Supplied information ::
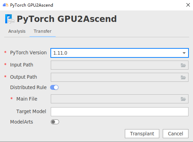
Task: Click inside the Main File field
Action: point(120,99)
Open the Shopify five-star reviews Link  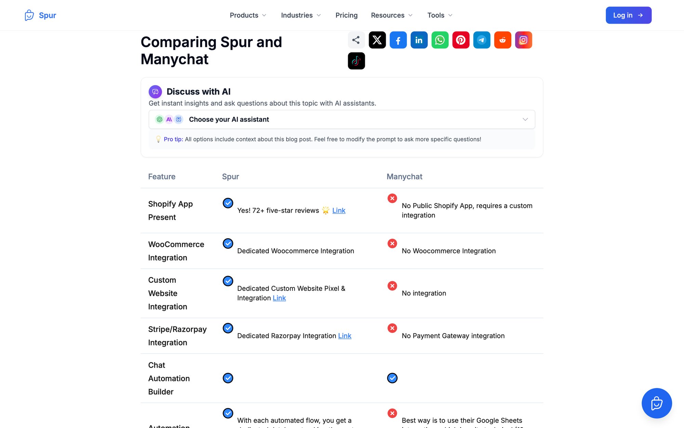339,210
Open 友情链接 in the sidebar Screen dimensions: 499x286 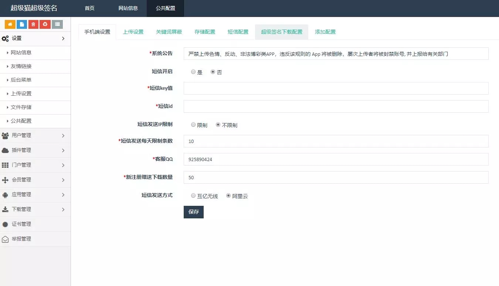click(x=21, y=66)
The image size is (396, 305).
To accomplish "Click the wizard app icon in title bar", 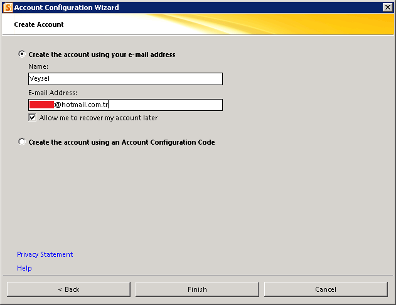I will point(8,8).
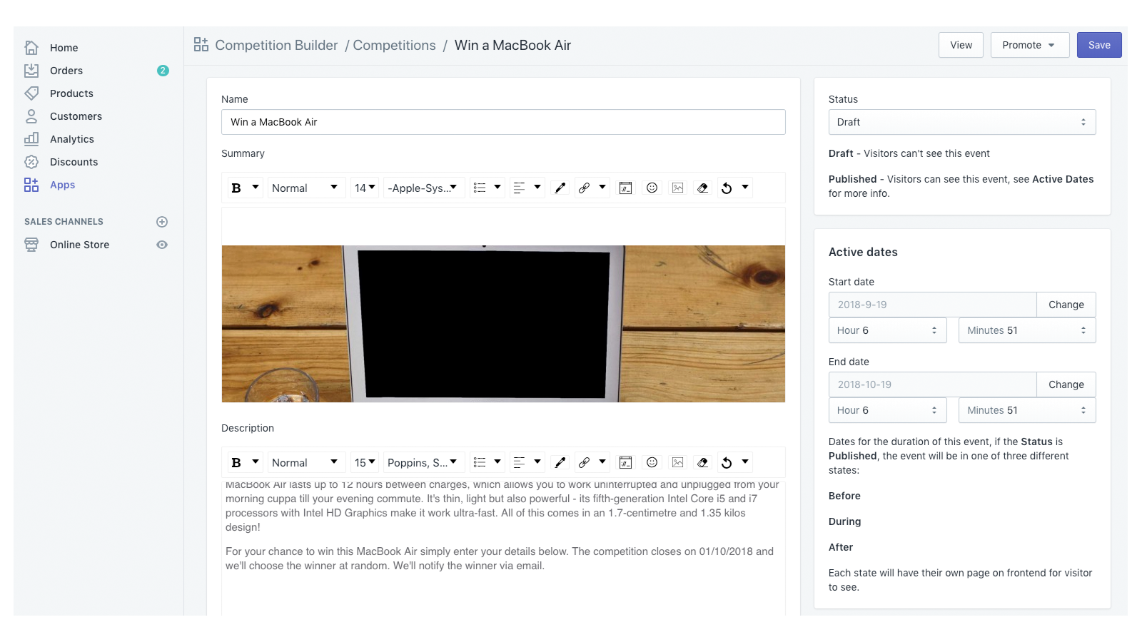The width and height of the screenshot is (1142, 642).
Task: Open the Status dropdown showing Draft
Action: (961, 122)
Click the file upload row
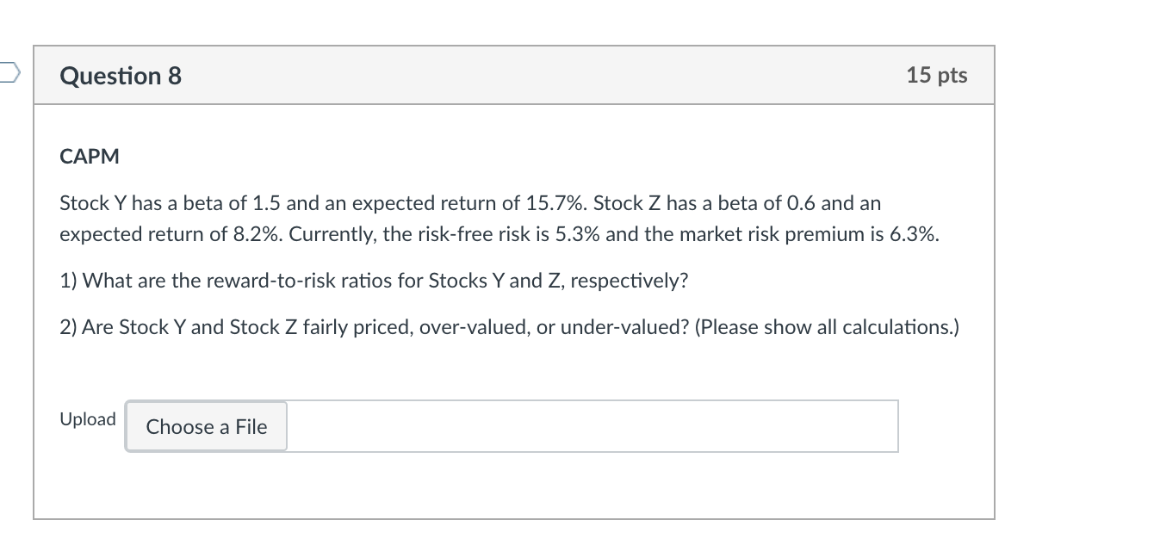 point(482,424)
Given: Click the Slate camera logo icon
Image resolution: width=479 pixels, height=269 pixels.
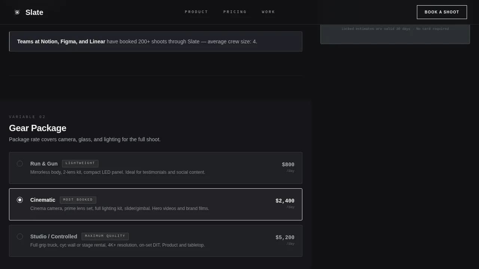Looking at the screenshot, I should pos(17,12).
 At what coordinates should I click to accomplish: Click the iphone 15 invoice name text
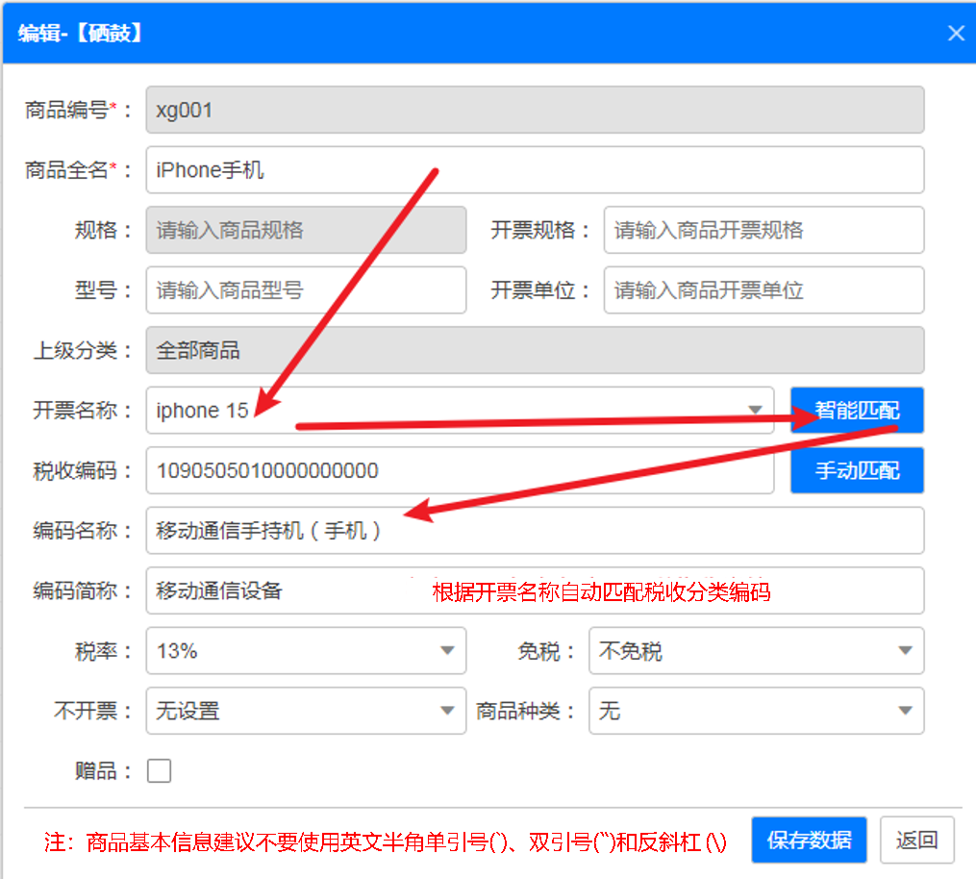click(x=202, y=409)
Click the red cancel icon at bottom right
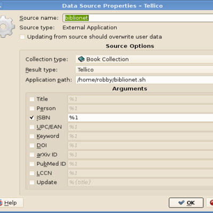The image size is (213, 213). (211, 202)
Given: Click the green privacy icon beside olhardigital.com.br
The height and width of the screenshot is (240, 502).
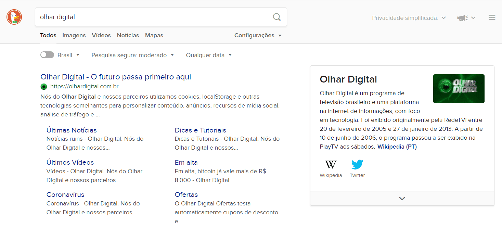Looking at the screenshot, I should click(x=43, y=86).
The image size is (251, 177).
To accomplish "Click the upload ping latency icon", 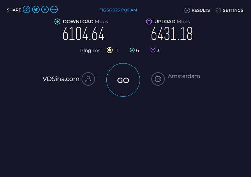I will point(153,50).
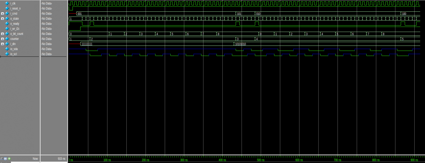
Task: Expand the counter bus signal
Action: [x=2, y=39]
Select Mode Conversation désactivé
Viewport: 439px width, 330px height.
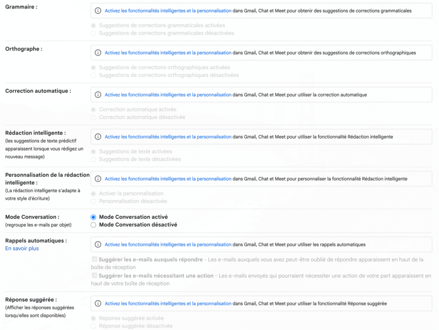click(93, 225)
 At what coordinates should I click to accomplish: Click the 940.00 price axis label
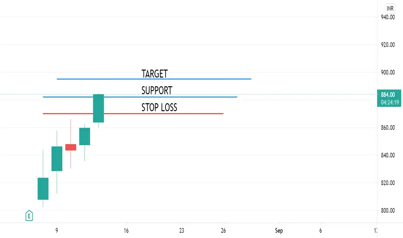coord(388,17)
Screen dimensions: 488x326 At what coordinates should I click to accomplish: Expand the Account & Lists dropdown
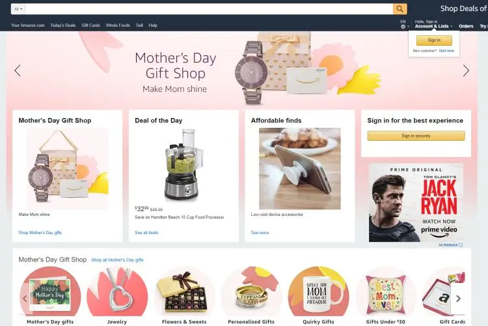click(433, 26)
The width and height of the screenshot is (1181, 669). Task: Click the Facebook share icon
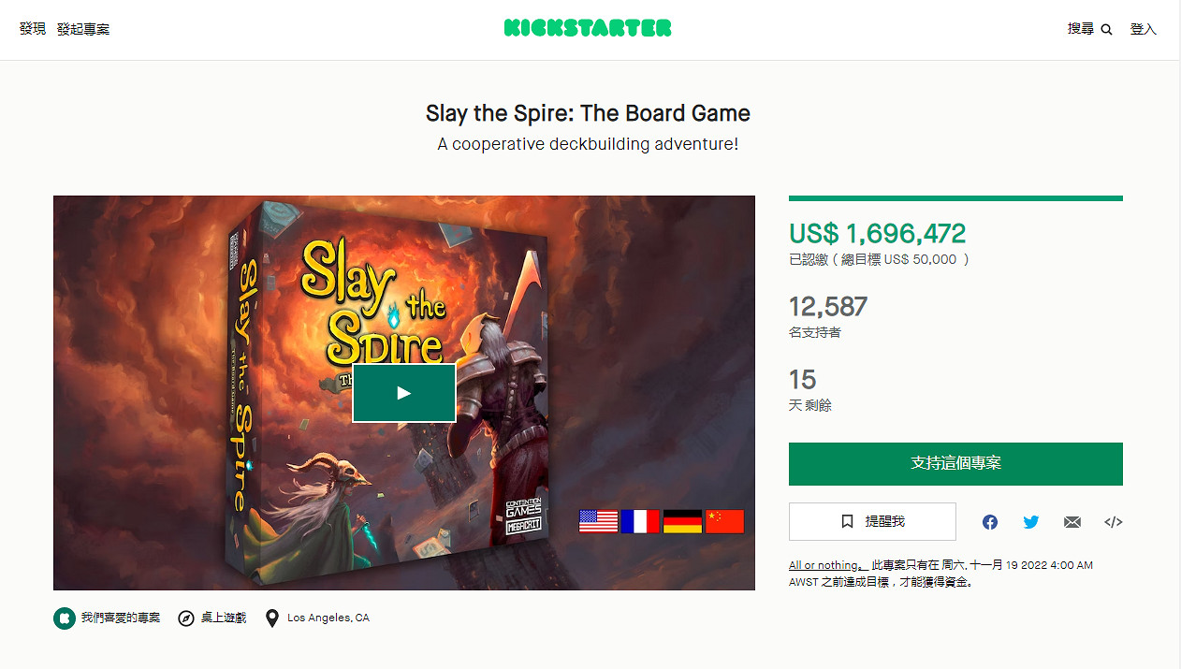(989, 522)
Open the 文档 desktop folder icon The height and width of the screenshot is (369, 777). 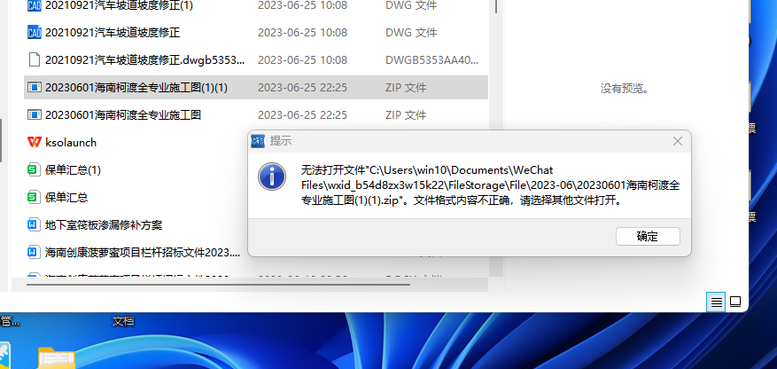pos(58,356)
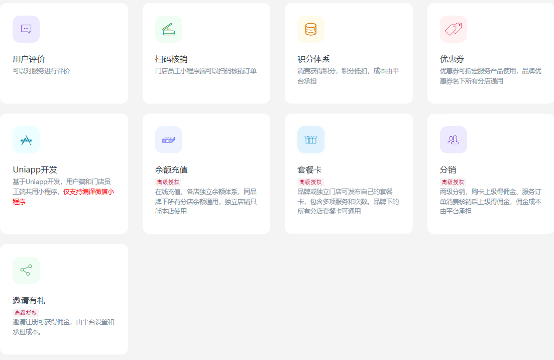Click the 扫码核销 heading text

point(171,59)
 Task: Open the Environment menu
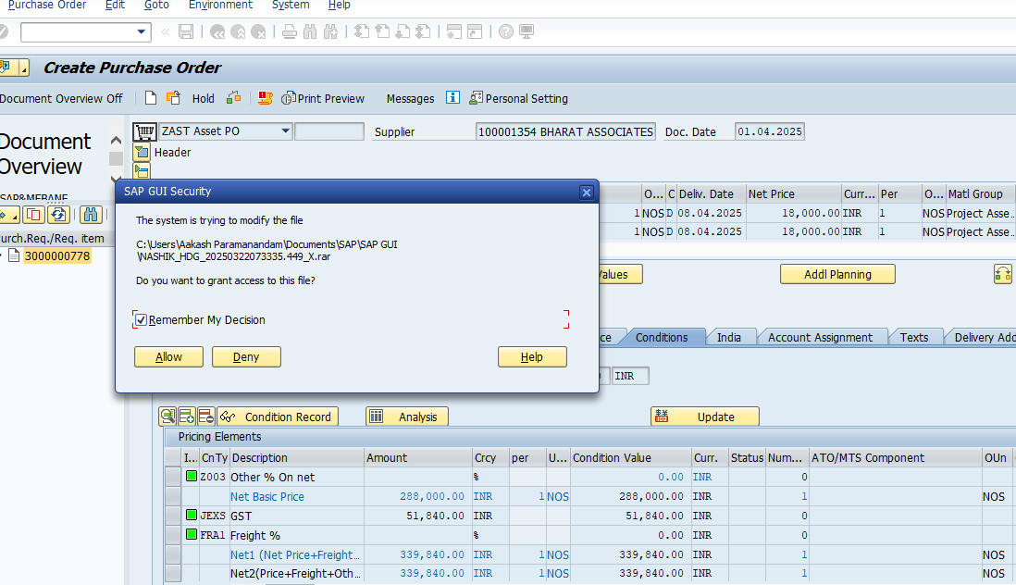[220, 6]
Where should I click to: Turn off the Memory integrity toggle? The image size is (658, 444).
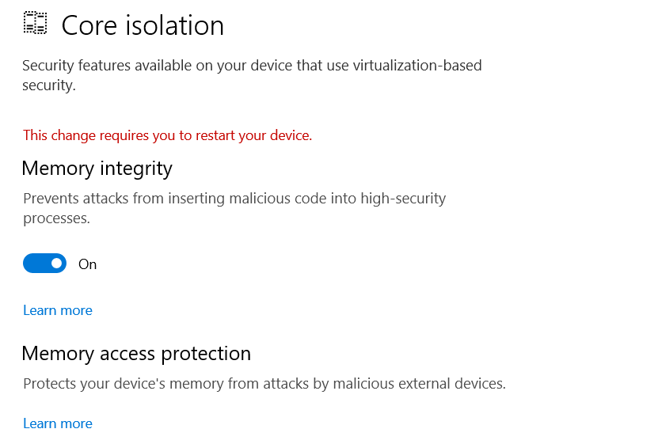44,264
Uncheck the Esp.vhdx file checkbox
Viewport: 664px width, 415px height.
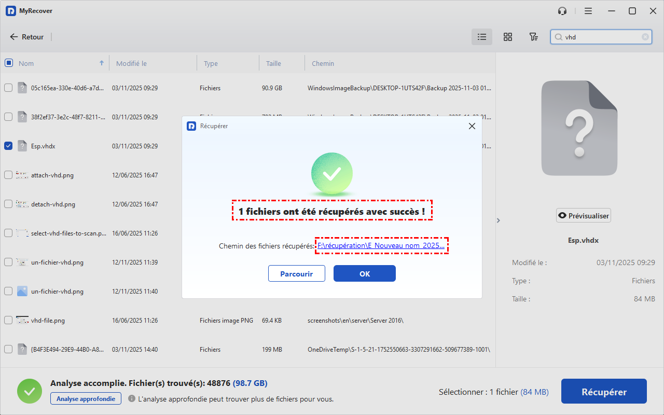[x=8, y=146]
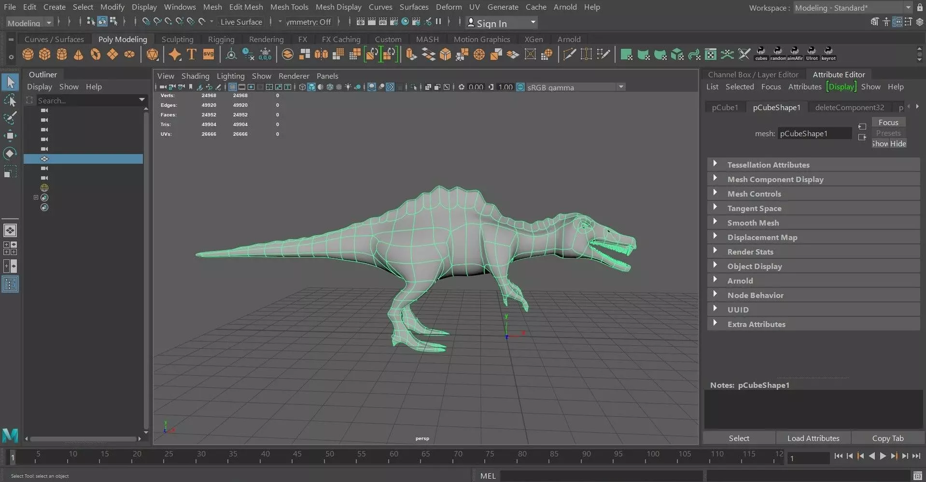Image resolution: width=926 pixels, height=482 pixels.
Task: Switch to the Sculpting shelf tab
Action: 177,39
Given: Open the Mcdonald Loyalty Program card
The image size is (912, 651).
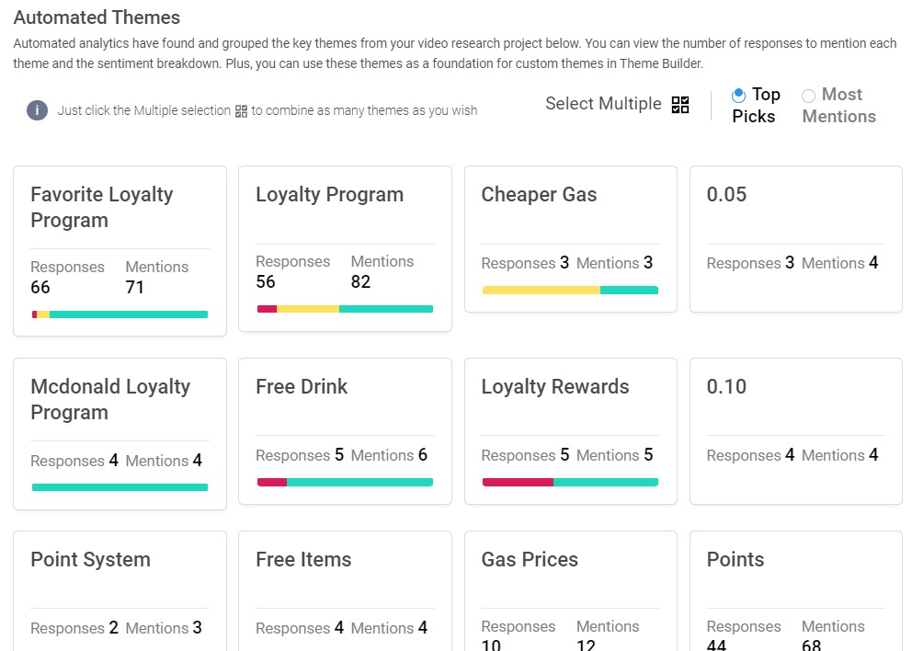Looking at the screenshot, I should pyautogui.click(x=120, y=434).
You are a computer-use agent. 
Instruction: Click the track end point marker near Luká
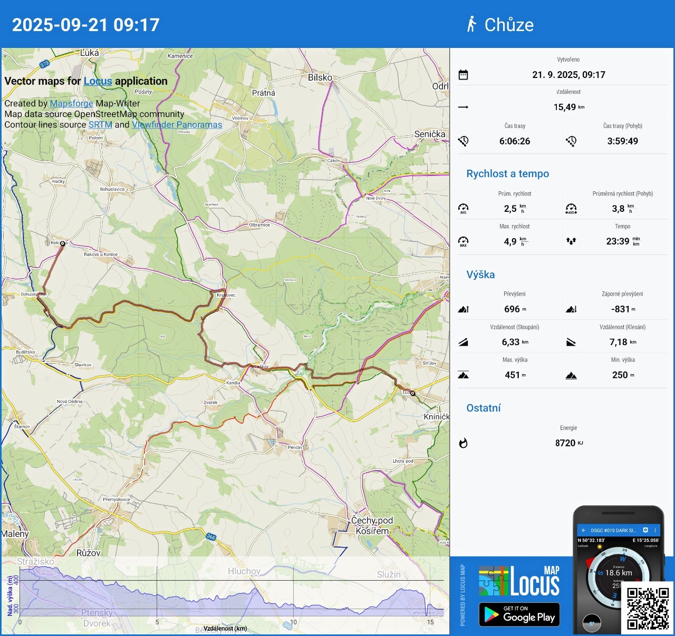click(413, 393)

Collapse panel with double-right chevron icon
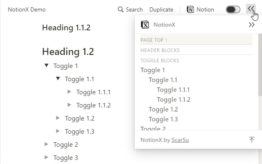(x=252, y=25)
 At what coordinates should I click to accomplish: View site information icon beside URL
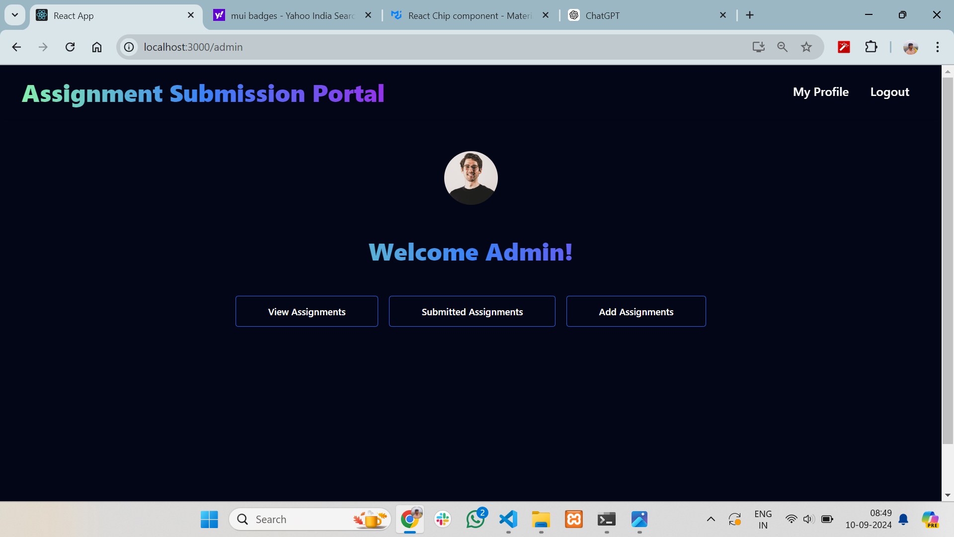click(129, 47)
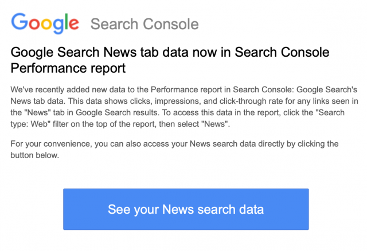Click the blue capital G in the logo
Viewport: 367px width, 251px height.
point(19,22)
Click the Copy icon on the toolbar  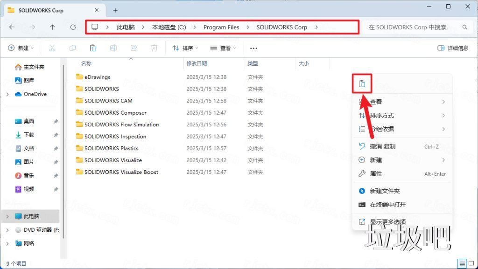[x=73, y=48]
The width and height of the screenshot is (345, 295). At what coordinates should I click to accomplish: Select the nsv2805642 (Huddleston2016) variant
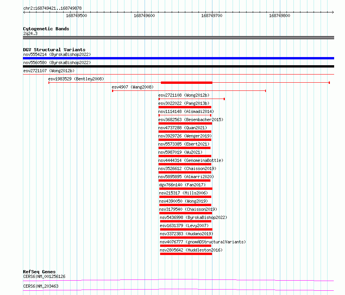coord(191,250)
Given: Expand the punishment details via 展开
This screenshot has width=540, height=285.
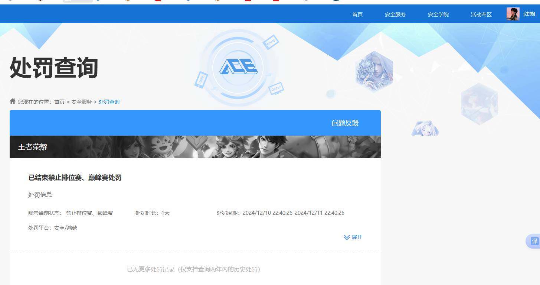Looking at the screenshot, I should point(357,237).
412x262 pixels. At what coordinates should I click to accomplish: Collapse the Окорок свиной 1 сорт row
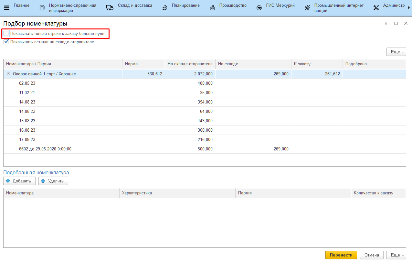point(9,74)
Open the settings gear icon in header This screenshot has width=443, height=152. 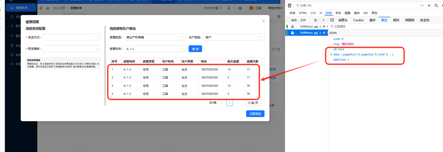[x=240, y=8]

Problem requirements ::
Copy out every line of the records that the string "Given" appears in.

Response to the exercise ::
Given: Click the Slate camera logo icon
Given: Click the green privacy icon beside olhardigital.com.br
Given: Open the Mcdonald Loyalty Program card
Given: Expand the punishment details via 展开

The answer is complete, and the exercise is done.